• Provided data:
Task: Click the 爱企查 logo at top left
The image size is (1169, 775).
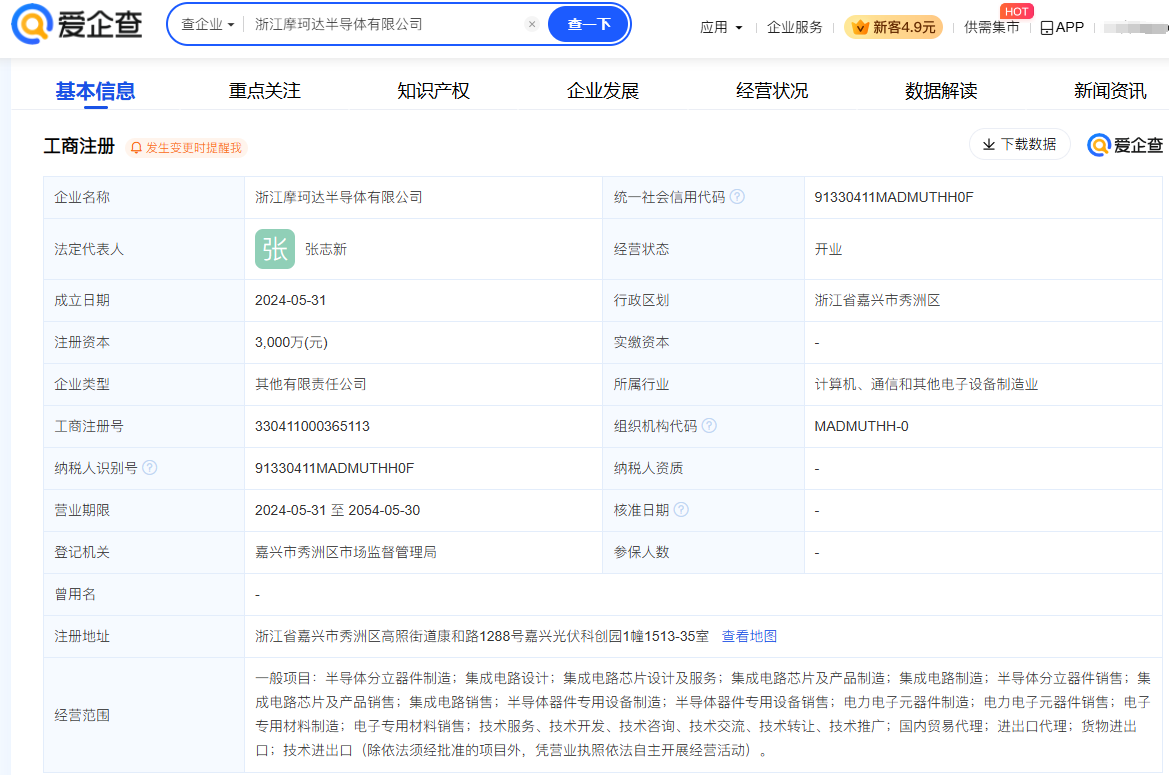Action: [x=77, y=25]
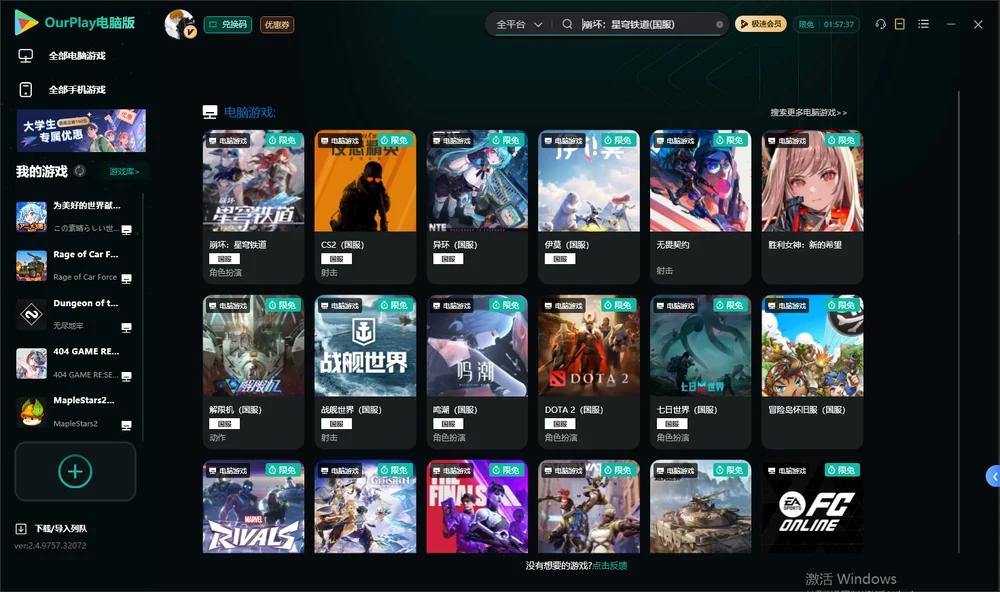Click the refresh icon beside 我的游戏

click(80, 171)
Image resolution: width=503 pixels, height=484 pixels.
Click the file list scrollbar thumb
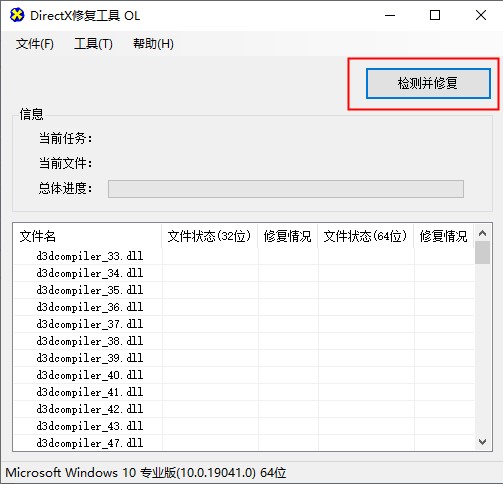click(x=482, y=253)
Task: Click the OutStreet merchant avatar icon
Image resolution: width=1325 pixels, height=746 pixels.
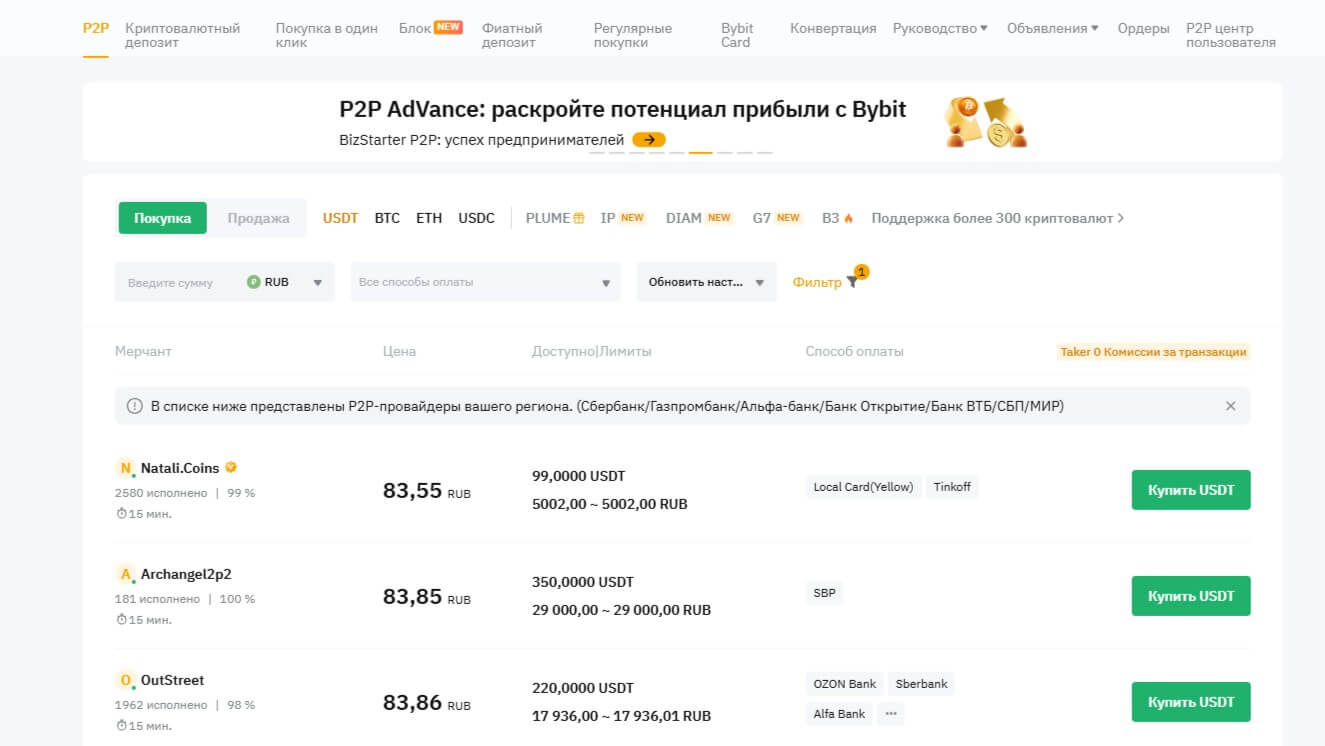Action: (126, 681)
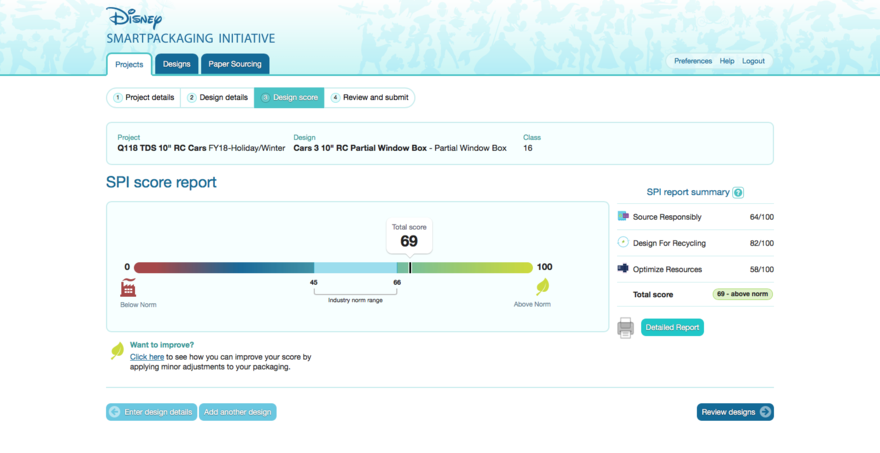Screen dimensions: 880x453
Task: Click the green leaf Above Norm icon
Action: (542, 286)
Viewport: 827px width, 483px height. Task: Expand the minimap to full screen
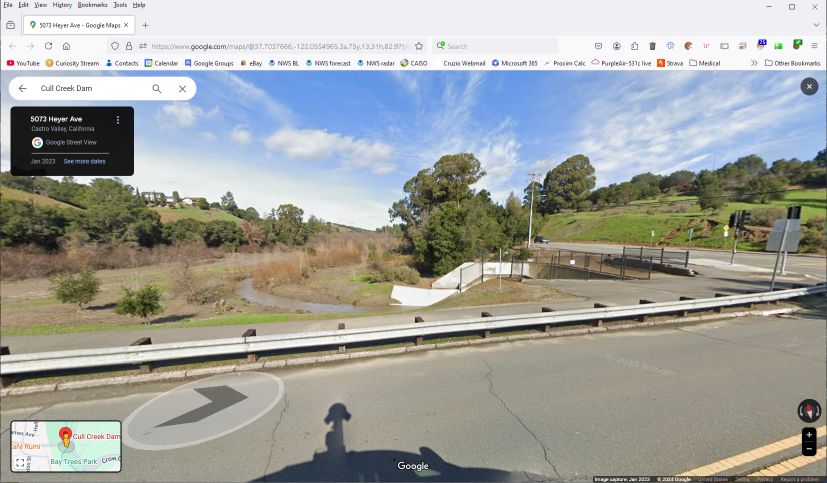point(20,463)
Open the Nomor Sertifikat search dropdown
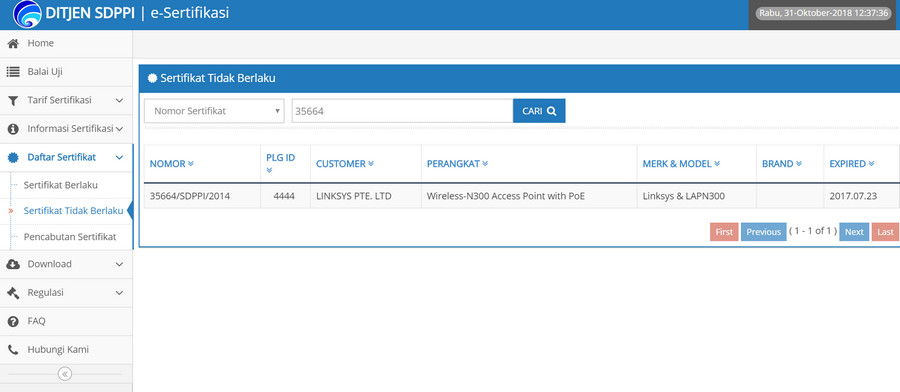Screen dimensions: 900x392 [x=214, y=111]
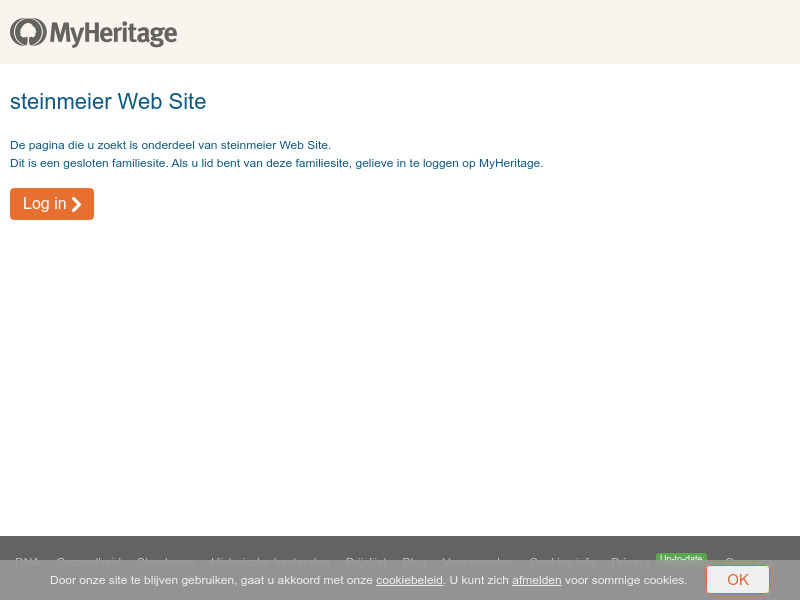
Task: Open the cookiebeleid link in the cookie banner
Action: coord(409,580)
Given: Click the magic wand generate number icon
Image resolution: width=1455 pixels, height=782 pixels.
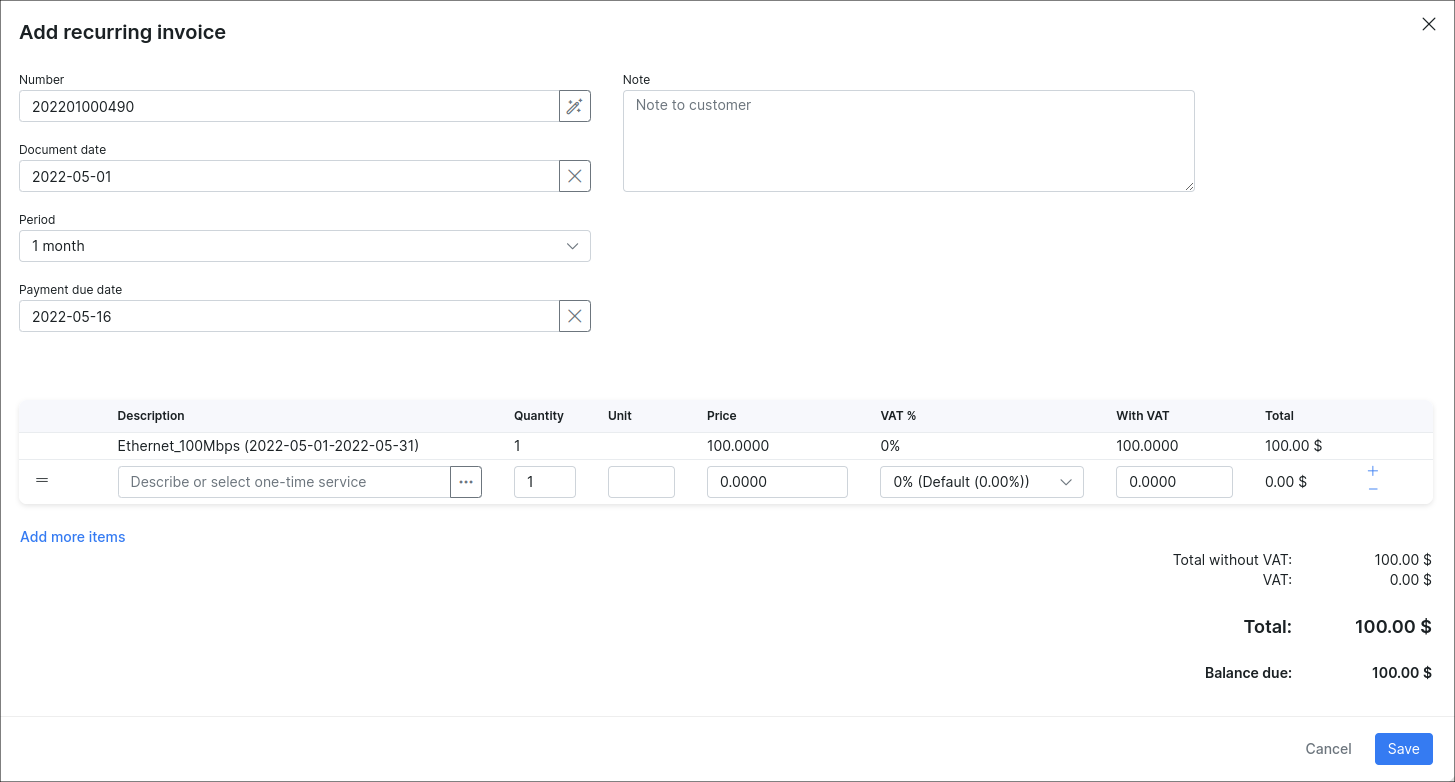Looking at the screenshot, I should tap(574, 106).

• Activity:
Nothing but an exact copy of the data above, minus its pictures, should appear in the response.

• Expected output:
Task: Click the 爱企查 logo at top left
The image size is (1169, 775).
Action: [x=77, y=25]
Click the refresh icon beside 我的游戏

click(80, 171)
Image resolution: width=503 pixels, height=484 pixels.
Click the file list scrollbar thumb
click(x=482, y=253)
Task: Click the OutStreet merchant avatar icon
Image resolution: width=1325 pixels, height=746 pixels.
Action: (126, 681)
Screen dimensions: 880x453
Task: Click the green leaf Above Norm icon
Action: (542, 286)
Viewport: 827px width, 483px height. Task: Expand the minimap to full screen
point(20,463)
Open the Nomor Sertifikat search dropdown
Screen dimensions: 900x392 [x=214, y=111]
Task: Open the cookiebeleid link in the cookie banner
Action: coord(409,580)
Given: Click the magic wand generate number icon
Image resolution: width=1455 pixels, height=782 pixels.
Looking at the screenshot, I should tap(574, 106).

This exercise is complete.